__Instructions to follow__
Reproduce word for word the part of the rotational motion problems below, from "A wheel having" to "the block ?".

A wheel having moment of inertia 2 kg-m² about its vertical axis, rotates at the rate of 60 rpm about this axis. The torque which can stop the wheel’s rotation in one minute would be
ω = ω0 + α.t
0= (60 × 2π /60) + α.60
⇒ α = - π/30
Torque = I α = (2× π/30) = (π/15) N-m
The figure shows a horizontal block of mass M suspended by two wires A and B. The centre of mass of the block is closer to B than A. (i) Is the magnitude of the torque due to wire A is greater, less or equal to that due to B w.r.t. centre of mass ? (ii) Which wire A or B exerts more force on the block ?
As the object is in rotational equilibrium, Net torque acting on the object is zero.
so, Torque of TA = Torque of TB
TAXA= TBXB
\[ \frac{T_{A}}{T_{B}}=\frac{X_{B}}{X_{A}} \]
\[ X_{B} < X_{A} \]
\[ T_{A} < T_{B} \]
A wire of mass m and length L is bent in the form of a circular ring. The moment of inertia of the ring about its axis is
Let the radius of Ring formed is R. Then
2πR= L ⇒ R = L/2π
Moment of Interia= m (L/2π)²= mL²/ 4π²
Three rings each of mass m and radius r are so placed that they touch each other. The radius of gyration of the system about the axis as shown in the figure is
Moment of Inertia of ring about it's diameter is mR²/2. ( Using Perpendicular axis theorem)
Moment of Inertia about tangential axis in plane of ring will be mR²/2 + mR²= 3/2 mR²
Total moment of inertia about the axis shown in figure
= (3/2 mR² )× 2 + 1/2 mR²= 7/2 mR²
Radius of Gyration is k then 3m×k²= 7/2 mR²
so,
\[ k= \sqrt{\frac{7}{6}}r \]
A small object of uniform density rolls up a curved surface with an initial velocity v. It reaches up to a maximum height of 3v²/4g with respect to the initial position. The object is
\[ \frac{1}{2}mv^{2}+\frac{1}{2}I\omega^{2}= mgh =mg\frac{3v^{2}}{4g}= \frac{3}{4}mv^{2} \]
\[ \frac{1}{2}I\omega^{2}= \frac{1}{4}mv^{2} \]
Solving I = MR²/2 so, Object is a disc or hollow cylinder.
A sphere rolls down an inclined plane through a height h. Its velocity at the bottom would be
\[ mgh=\frac{1}{2}mv^{2} + \frac{1}{2}I\omega^{2}= \frac{1}{2}mv^{2}+ \frac{1}{2}(\frac{2}{5}mR^{2})\frac{v^{2}}{R^{2}} \]
Solving we get,
\[ v= \sqrt[]{\frac{10}{7}gh} \]
A body rolls down an inclined plane. If its kinetic energy of rotation is 40% of its kinetic energy of translation, then the body is
Given, rotational kinetic energy is 40% of total energy. so,
\[ \frac{1}{2}I\omega^{2}=\frac{40}{100}\left( \frac{1}{2}mv^{2} + \frac{1}{2}I\omega^{2} \right) \]
Solving ,
\[ I = \frac{2}{5}mR^{2} \]
Object is Solid Sphere.

__Provided material__
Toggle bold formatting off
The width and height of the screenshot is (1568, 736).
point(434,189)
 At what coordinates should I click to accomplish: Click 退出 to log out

__Exercise output__
A wheel having moment of inertia 2 kg-m² about its vertical axis, rotates at the rate of 60 rpm about this axis. The torque which can stop the wheel’s rotation in one minute would be
ω = ω0 + α.t
0= (60 × 2π /60) + α.60
⇒ α = - π/30
Torque = I α = (2× π/30) = (π/15) N-m
The figure shows a horizontal block of mass M suspended by two wires A and B. The centre of mass of the block is closer to B than A. (i) Is the magnitude of the torque due to wire A is greater, less or equal to that due to B w.r.t. centre of mass ? (ii) Which wire A or B exerts more force on the block ?